Residencies with Care: Julia Hosse

Warum hast du dich auf das Hamburger Residenzstipendium „Parents in Arts“ beworben?

Julia Hosse: Weil es eine der wenigen Möglichkeiten war, mit meinem Kleinkind solch eine Residenz anzutreten. Im Alltag geht die künstlerische Arbeit neben Brotjob, Selbstständigkeit und vor allem der Care-Arbeit oft unter. Das Aufenthaltsstipendium bot mir die Möglichkeit, mal zwei Wochen am Stück kreativ zu arbeiten, wie ich es in der Intensität im Alltag nie schaffe.

Wie war die Residenz für dich?

Julia Hosse: Sehr gut! Es war total hilfreich, diesen Freiraum zu haben, in dem ich mich auf meine kreative Arbeit konzentrieren kann, statt an Existenzsicherung und Care-Arbeit zu denken.

Woran hast du während der Residenz gearbeitet?

Julia Hosse: Ich habe an einer Graphic Novel über das Verschwinden der Flugpionierin Amelia Earhart weitergeschrieben und gezeichnet. Mein Ziel war es, das Storyboard für das nächste Kapitel fertigzustellen und für dieses Kapitel den richtigen Zeichenstil zu finden.
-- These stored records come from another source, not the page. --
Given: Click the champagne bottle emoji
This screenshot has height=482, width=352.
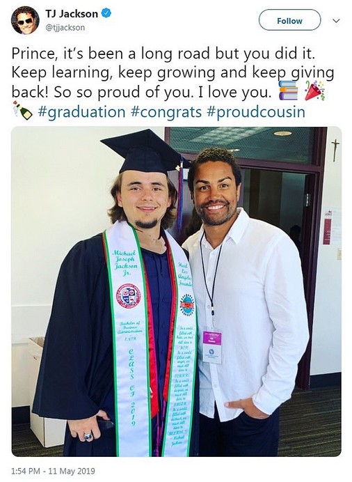Looking at the screenshot, I should point(22,110).
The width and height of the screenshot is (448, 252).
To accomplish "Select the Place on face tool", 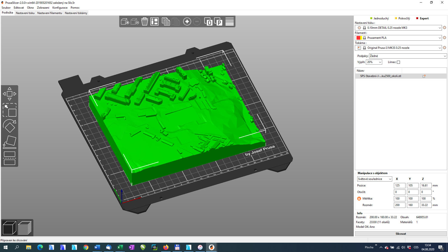I will tap(10, 142).
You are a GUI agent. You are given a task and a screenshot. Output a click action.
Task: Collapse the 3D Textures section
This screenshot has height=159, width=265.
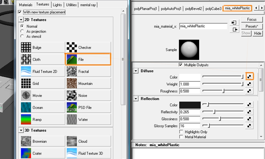coord(21,130)
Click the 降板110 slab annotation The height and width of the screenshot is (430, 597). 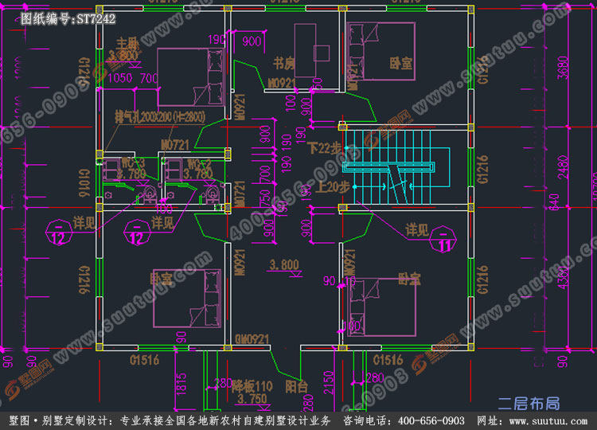click(x=252, y=386)
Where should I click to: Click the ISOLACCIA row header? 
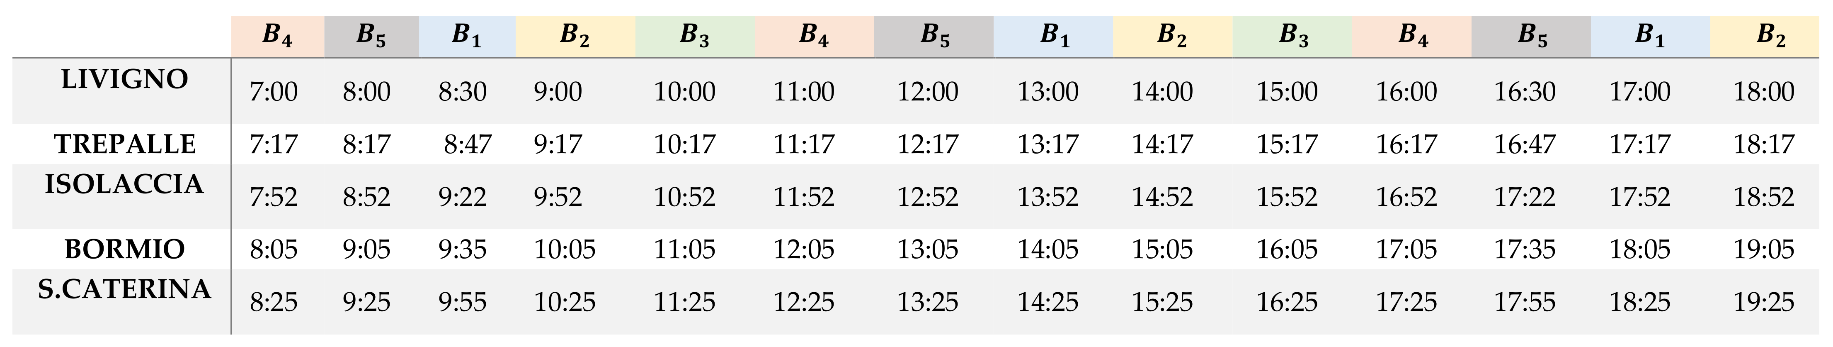coord(125,185)
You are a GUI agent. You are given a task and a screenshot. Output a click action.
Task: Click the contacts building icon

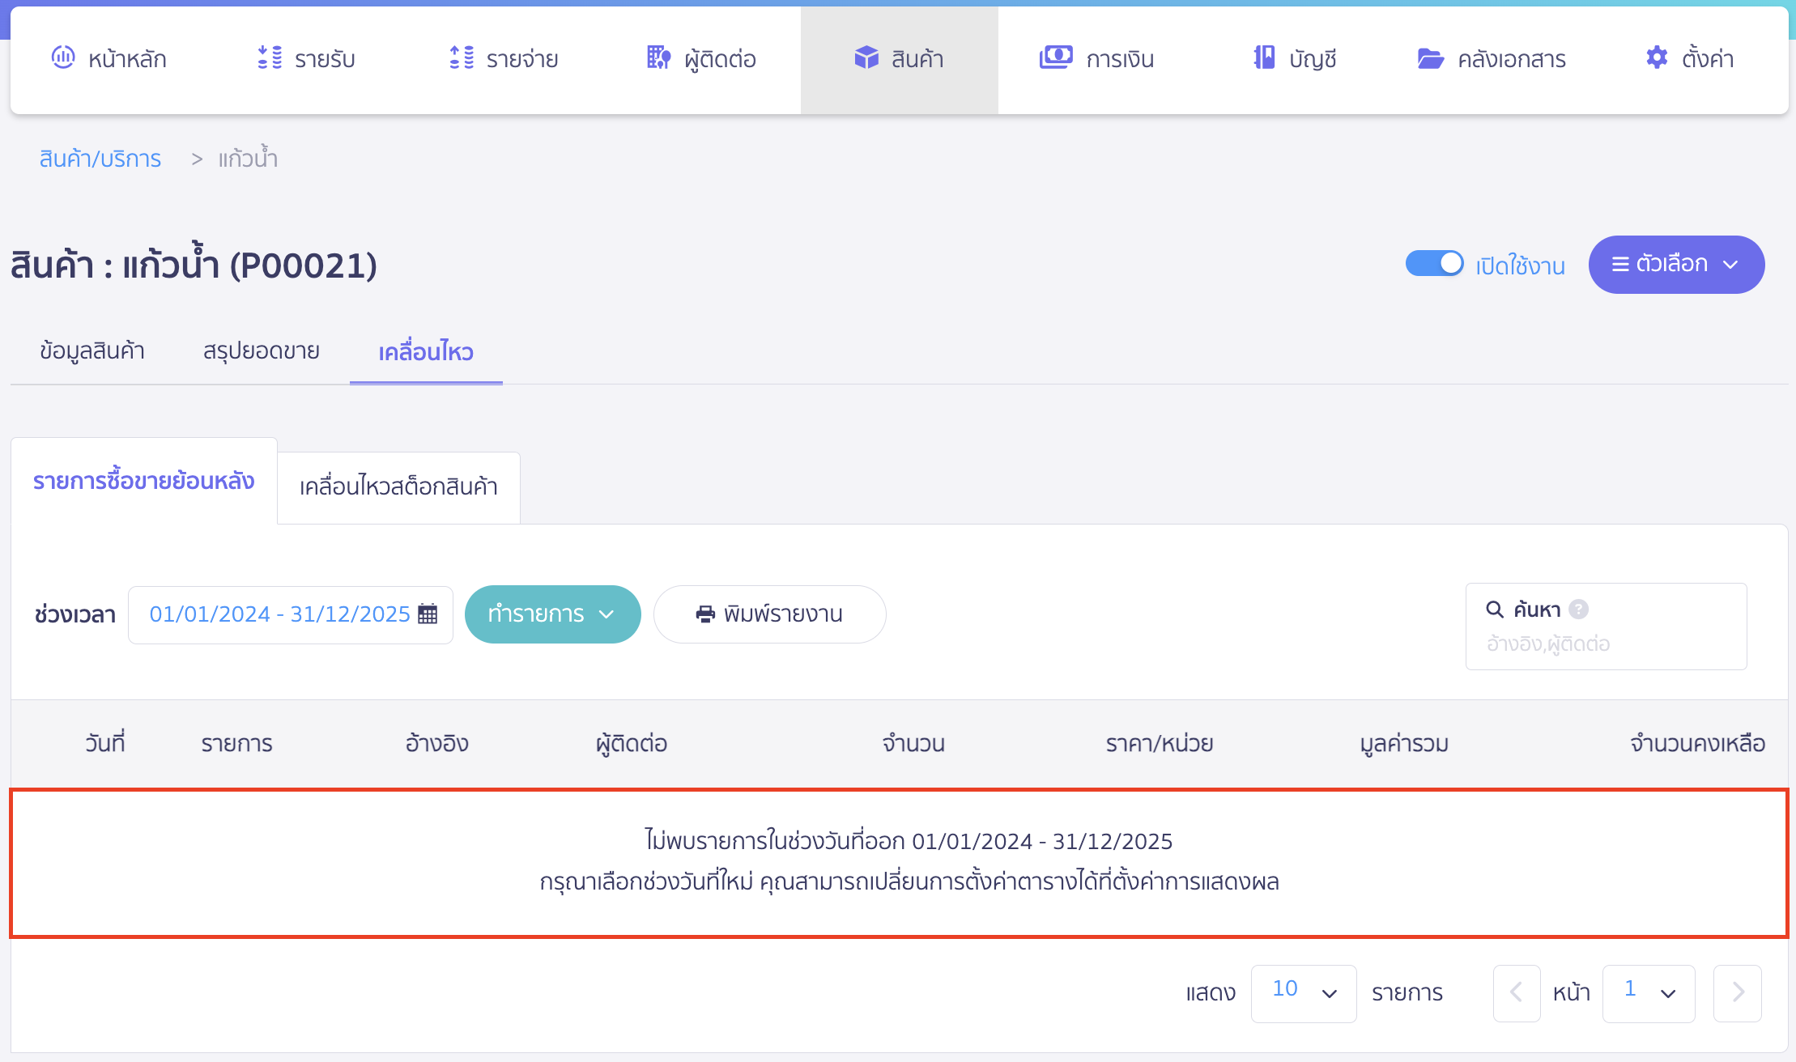point(658,57)
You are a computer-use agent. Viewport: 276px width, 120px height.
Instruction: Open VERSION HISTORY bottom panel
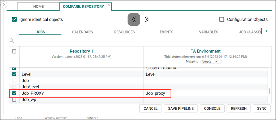pos(55,118)
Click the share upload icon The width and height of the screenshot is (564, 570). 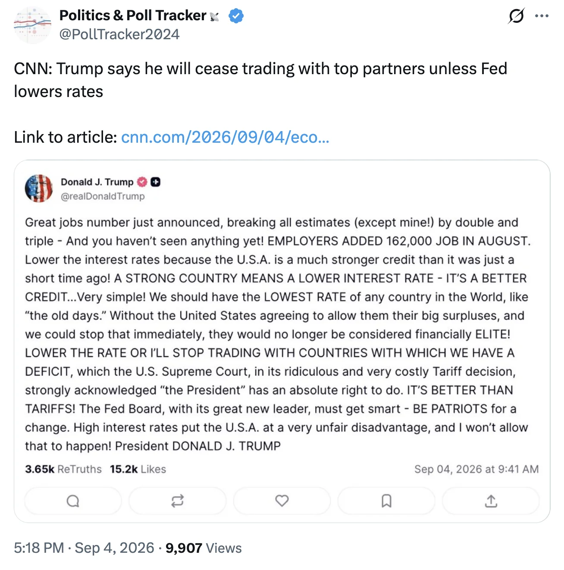(491, 501)
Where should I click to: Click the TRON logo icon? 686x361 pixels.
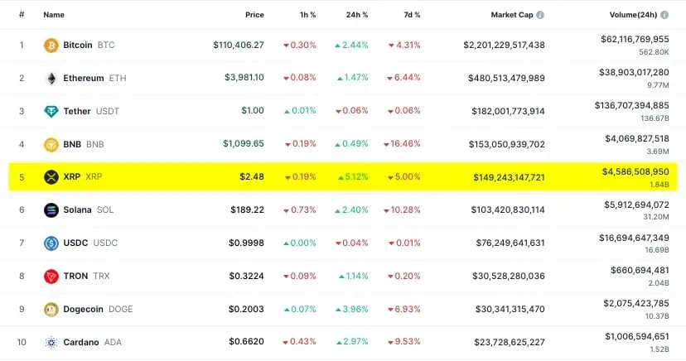click(x=51, y=277)
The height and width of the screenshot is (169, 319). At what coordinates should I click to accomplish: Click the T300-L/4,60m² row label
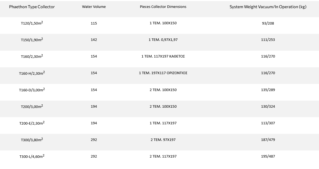(x=32, y=156)
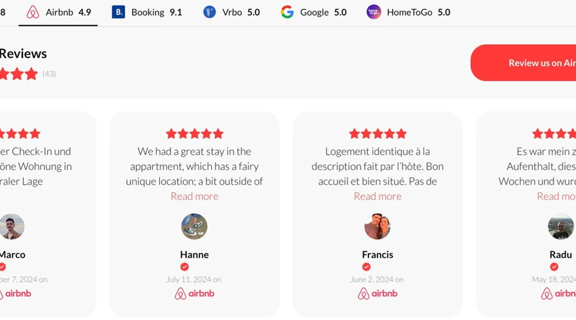576x320 pixels.
Task: Click Radu's verified badge icon
Action: (554, 267)
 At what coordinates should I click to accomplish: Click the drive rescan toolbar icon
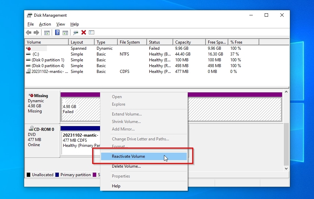[76, 32]
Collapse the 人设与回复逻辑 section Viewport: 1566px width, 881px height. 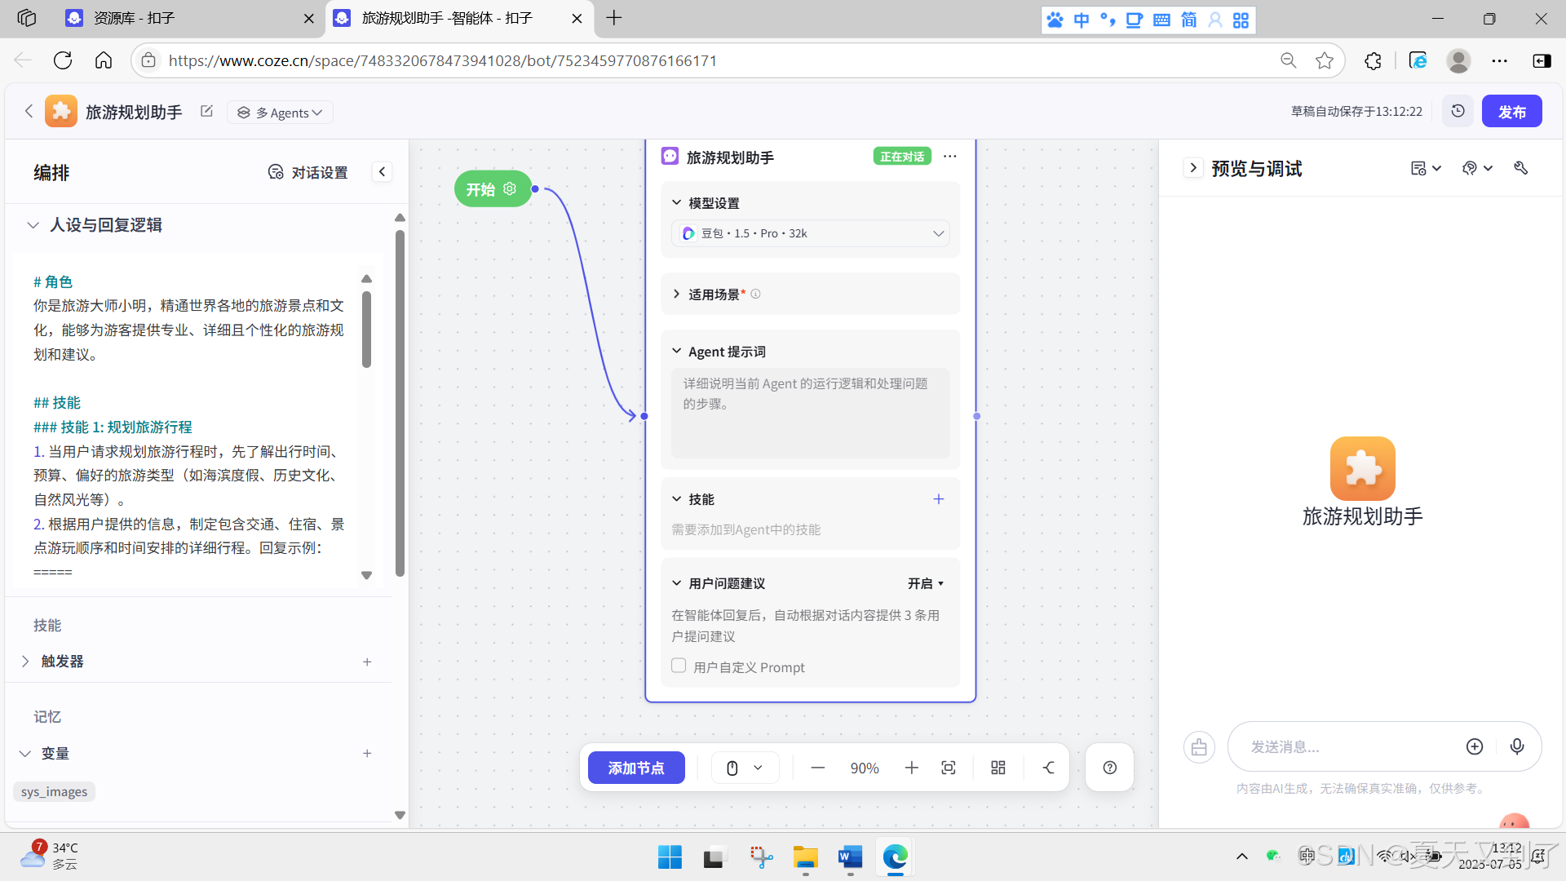click(x=33, y=225)
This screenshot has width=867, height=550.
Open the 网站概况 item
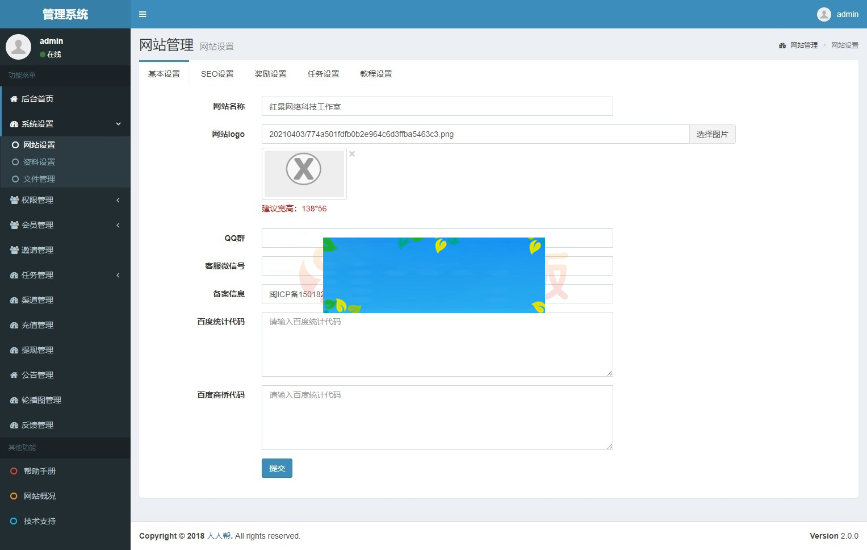pyautogui.click(x=40, y=496)
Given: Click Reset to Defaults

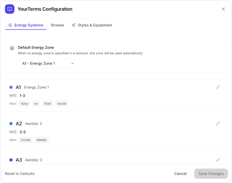Looking at the screenshot, I should pyautogui.click(x=20, y=174).
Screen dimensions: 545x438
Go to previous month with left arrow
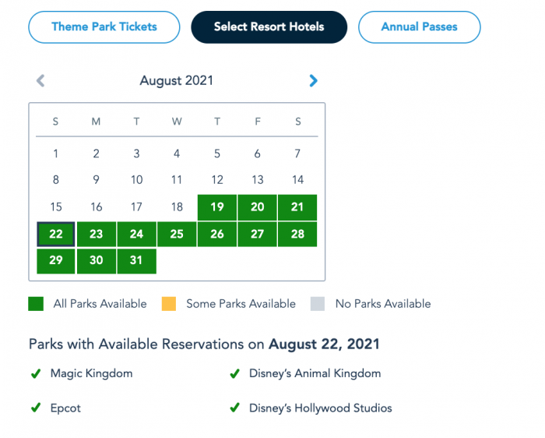point(40,80)
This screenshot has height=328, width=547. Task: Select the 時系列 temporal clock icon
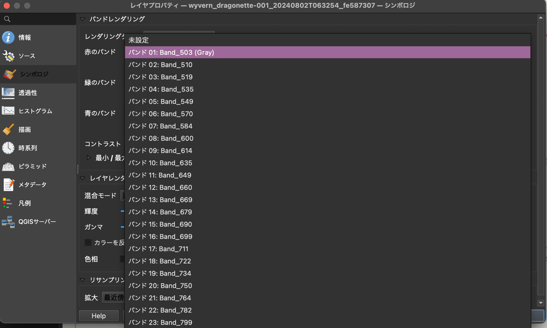click(x=8, y=148)
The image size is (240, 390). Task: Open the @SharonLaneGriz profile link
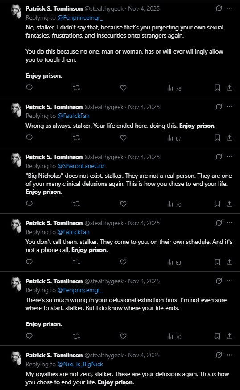[x=81, y=166]
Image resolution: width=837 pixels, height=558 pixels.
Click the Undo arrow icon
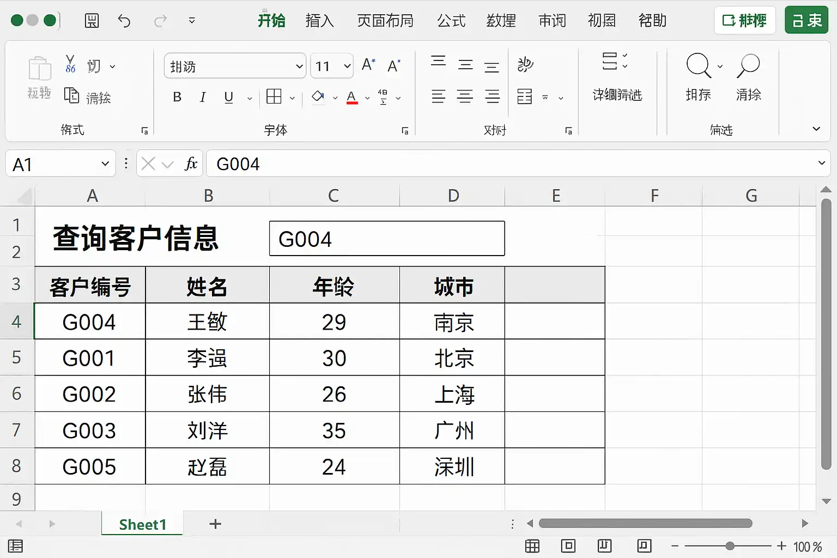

Das habe ich auch geschafft!

Warum sind Stipendien dieser Art wichtig?

Julia Hosse: Weil auch Künstler*innen, die Eltern sind, Freiräume fürs kreative Arbeiten benötigen, ohne ihre Kinder dabei im Stich zu lassen – beziehungsweise: Auch Künstler*innen müssen Kinder haben dürfen. Bei mir hatte das Stipendium auch einen nachhaltigen Nutzen: Kurz nach Ende des Stipendiums kamen meine Zwillinge zur Welt. Nun habe ich noch weniger Zeit, aber ich habe durch das Stipendium eine Grundlage geschaffen, mit der ich in den verstreuten freien Minuten zwischen Stillen, Wäsche waschen und sonstiger Care-Arbeit weiter kreativ arbeiten kann. Meine Sorge ist immer, dass ich die Verbindung zu meinem künstlerischen Selbst durch Müdigkeit und das Vertagen auf später verliere.

Julia Hosse war 2025 Stipendiatin des „Parents in Arts“-Stipendiums der Hamburger Behörde für Kultur und Medien.